Dinnanzi alle dichiarazioni sull’ex ILVA rilasciate dall’Arcivescovo di Taranto Mons. Ciro Miniero restiamo letteralmente esterrefatti e sbigottiti. “Non c’è alternativa a quella fabbrica”: un’espressione, la sua, che dimostra un’assoluta chiusura mentale in considerazione del fatto che evidentemente ignora che Taranto ha infinite risorse naturali e storiche che invece dovrebbero rendere la nostra città libera e non più schiava dell’acciaio. Dio, per chi è credente, ha creato il mare, il sole e la terra, non certo l’acciaio: strano che a questa conclusione non sia pervenuto l’Arcivescovo prima di fare tali esternazioni.

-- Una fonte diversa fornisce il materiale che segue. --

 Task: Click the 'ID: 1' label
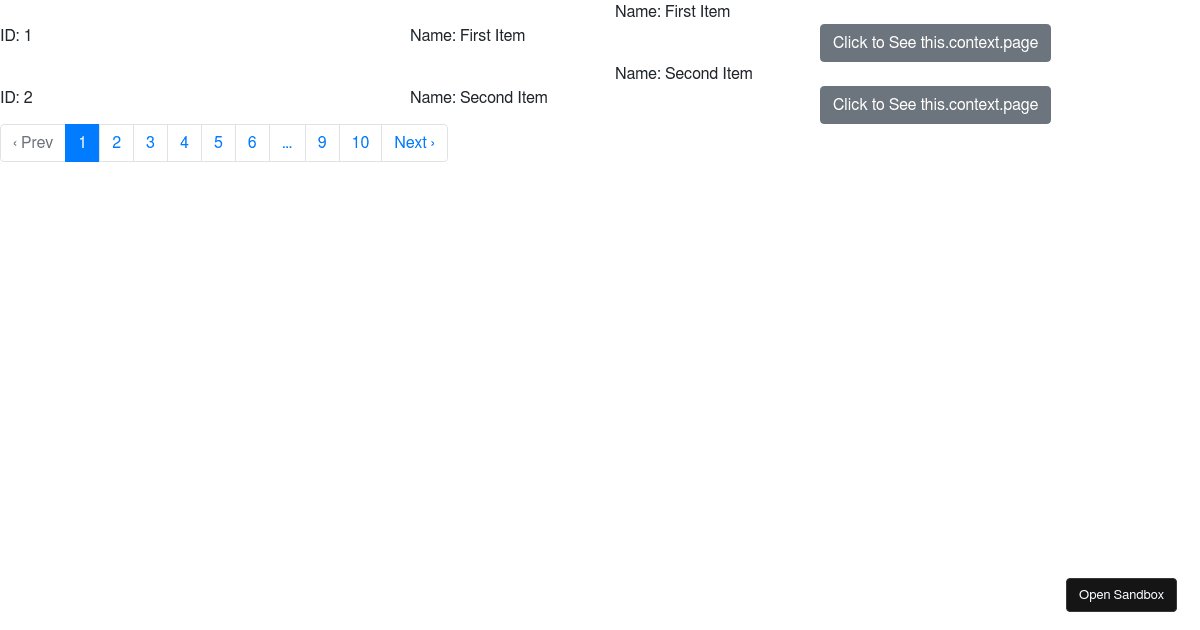16,35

“La chiusura sarebbe veramente una catastrofe”: Mons. Miniero non vede o non vuol vedere che la catastrofe è già in atto da decenni, ci riferiamo alla strage dei tarantini ammalati di cancro e morti a causa di quello stabilimento. Ma la catastrofe non attiene solo alla vita e alla salute, riguarda anche l’aspetto economico: parliamo di stipendi che non arrivano neppure a 1000 euro al mese. Infine l’affermazione più pesante: l’Arcivescovo sostiene che la nostra comunità “è stata formata a questo”, alla siderurgia: i tarantini dunque sarebbero degli “schiavi” predestinati alla produzione dell’acciaio. Dunque un peccato originale, una condanna irreversibile cui la comunità tarantina deve soggiacere.
Queste frasi toccano in modo particolare me, Massimo Battista, affetto da cancro e dipendente ex ILVA in A.S. e così Mons. Miniero ha riaperto le mie ferite sanguinanti. Siamo credenti ma non ci riconosciamo in questa Chiesa.
Invitiamo pertanto i Credenti tutti e le varie Confraternite a prendere le distanze da tali affermazioni in nome del diritto alla vita che il Signore ci ha donato.